* Source document:
★ ★ ★

[irstlm] 94/126: shrink to a given lexicon applied to context-based PP; code optimization; code cleanup;

Tue May 17 07:46:49 UTC 2016

This is an automated email from the git hooks/post-receive script.

giuliopaci-guest pushed a commit to annotated tag adaptiveLM.v0.1
in repository irstlm.

commit 5fb7f8130176404e1746d8497edd49bb5ac3c7d0
Author: Nicola Bertoldi <bertoldi at fbk.eu>
Date:   Mon Sep 21 12:28:30 2015 +0200

    shrink to a given lexicon applied to context-based PP; code optimization; code cleanup;
---
 src/context-dependent-evaluation.cpp | 60 +++++++++++++++++++++++++++---------
 1 file changed, 46 insertions(+), 14 deletions(-)

diff --git a/src/context-dependent-evaluation.cpp b/src/context-dependent-evaluation.cpp
index 8071c66..17398ba 100644
--- a/src/context-dependent-evaluation.cpp
+++ b/src/context-dependent-evaluation.cpp
@@ -184,6 +184,16 @@ int main(int argc, char **argv)
   //use caches to save time (only if PS_CACHE_ENABLE is defined through compilation flags)
   lmt->init_caches(lmt->maxlevel());
 	
+	//read lexicon form file
+	std::multimap< std::string, std::string > lexicon;
+	if (lexiconfile == NULL) {
+		fstream inp(lexiconfile,ios::in|ios::binary);
+		std::string w1, w2;
+		while (inp >> w1 >> w2){
+			lexicon.insert(make_pair(w1,w2));
+		}
+	}
+	
 	if (topicscore == true) {
 		
 		if (lmt->getLanguageModelType() == _IRSTLM_LMINTERPOLATION) {
@@ -406,11 +416,13 @@ int main(int argc, char **argv)

★ ★ ★

* Data extract:
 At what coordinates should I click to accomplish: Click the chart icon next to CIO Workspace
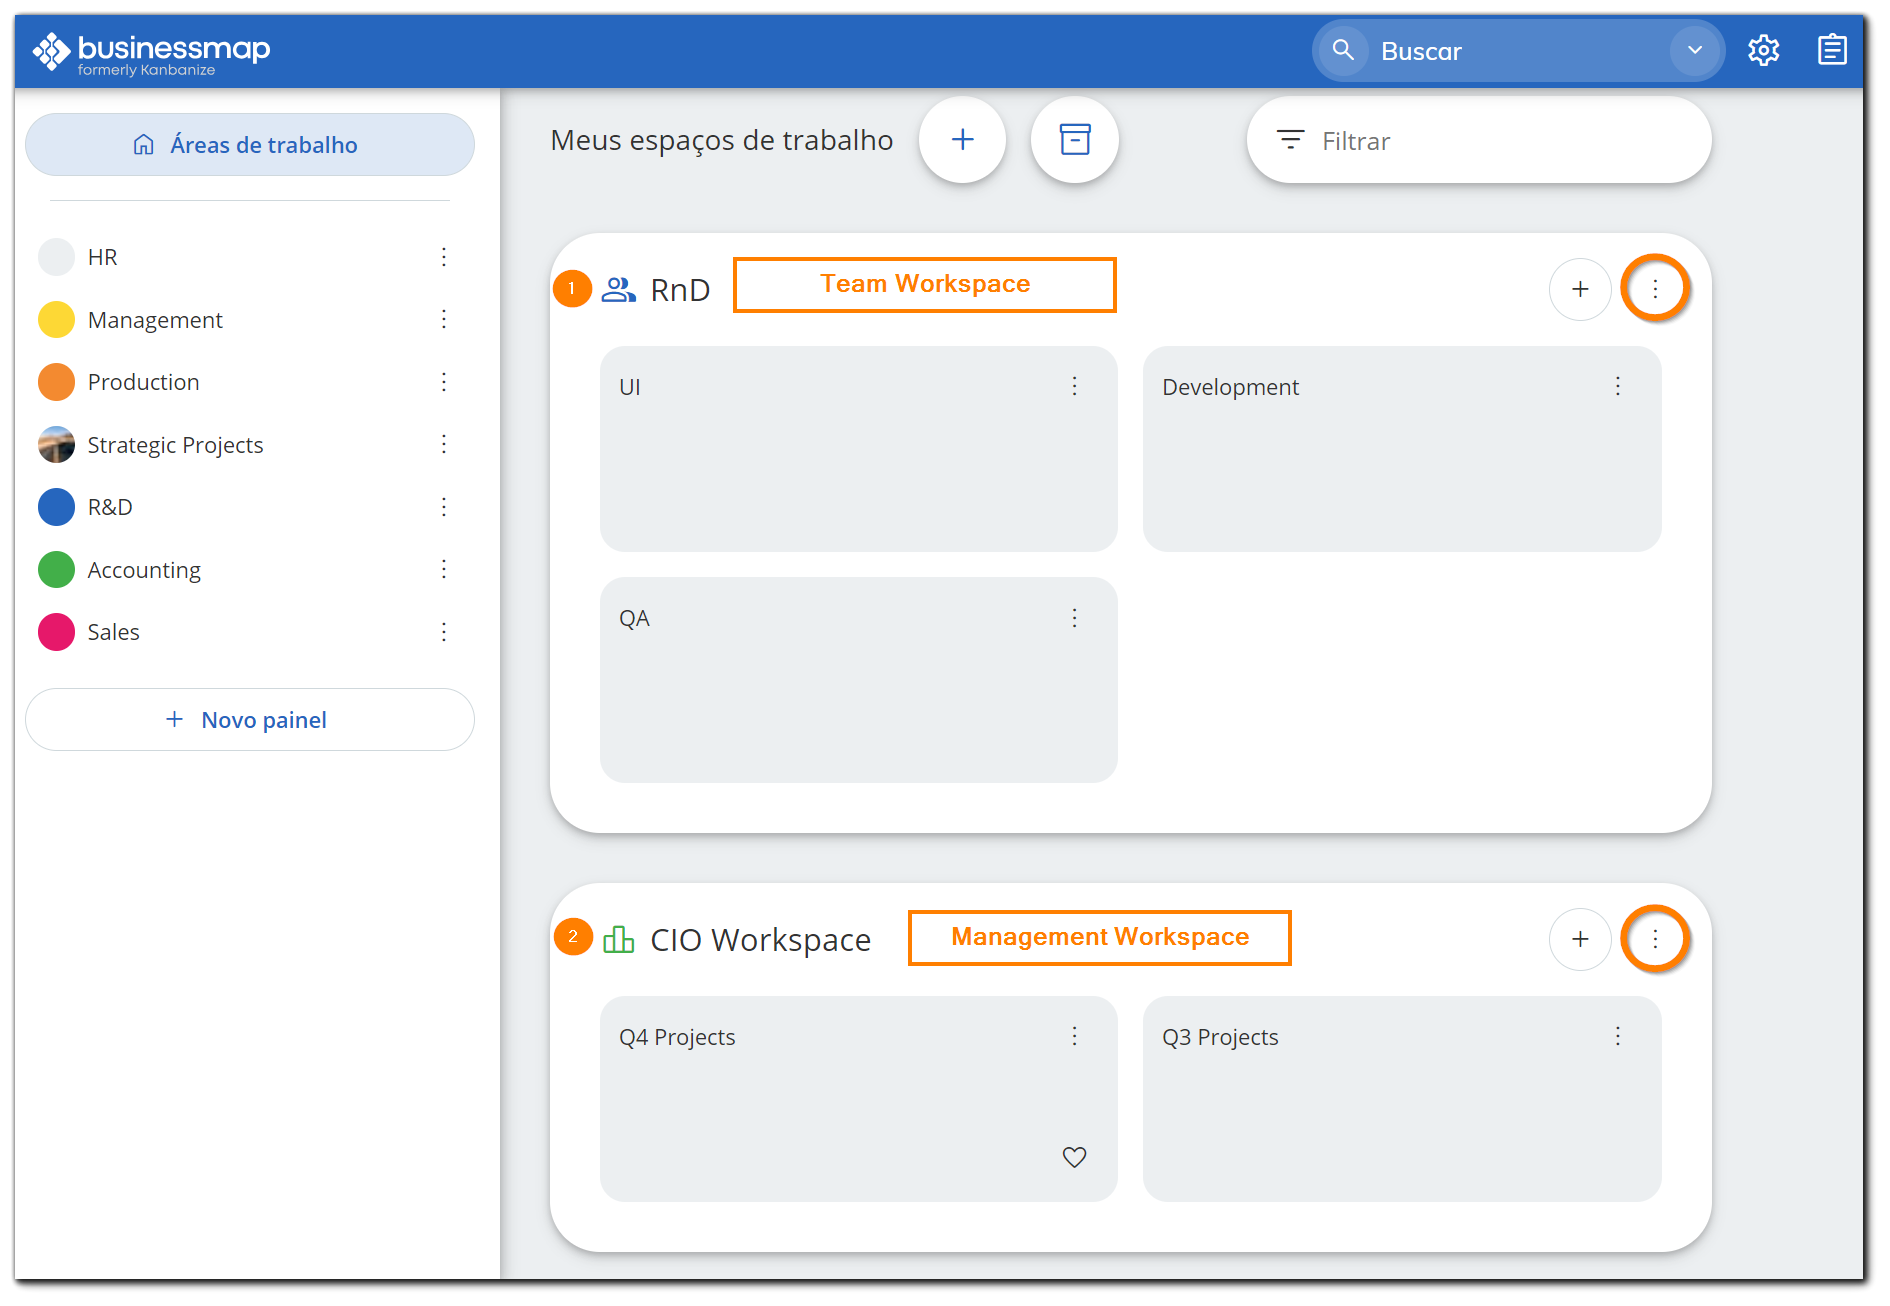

★ ★ ★

* Exercise details: Carry on the irstlm commit email from its last line, writing the next part of the diff.

* Answer to this exercise:
 					VERBOSE(2,"tmp_word_vec.size:|" << tmp_word_vec.size() << "|" << std::endl);	
 					VERBOSE(2,"dict.size:|" << lmt->getDict()->size() << "|" << std::endl);	
 					
-					Pr=lmt->clprob(tmp_word_vec, apriori_topic_map, &bow, &bol, &msp, &statesize);
+					double current_pr = lmt->clprob(tmp_word_vec, apriori_topic_map, &bow, &bol, &msp, &statesize);
+/*
 					double tot_pr = 0.0;
 					if (context_model_normalization){
 						tot_pr = ((lmContextDependent*) lmt)->total_clprob(tmp_word_vec, apriori_topic_map);
 					}
+*/
 					
 //					string_vec_t::iterator it=tmp_word_vec.end()-1;
 					int current_pos = tmp_word_vec.size()-1;
@@ -422,10 +434,34 @@ int main(int argc, char **argv)
 					//computation of the oracle probability. i.e. the maximum prob
 					double best_pr = -1000000.0;
 					int best_code = lmt->getlogOOVpenalty();
-					for (int j=0; j<lmt->getDict()->size(); ++j)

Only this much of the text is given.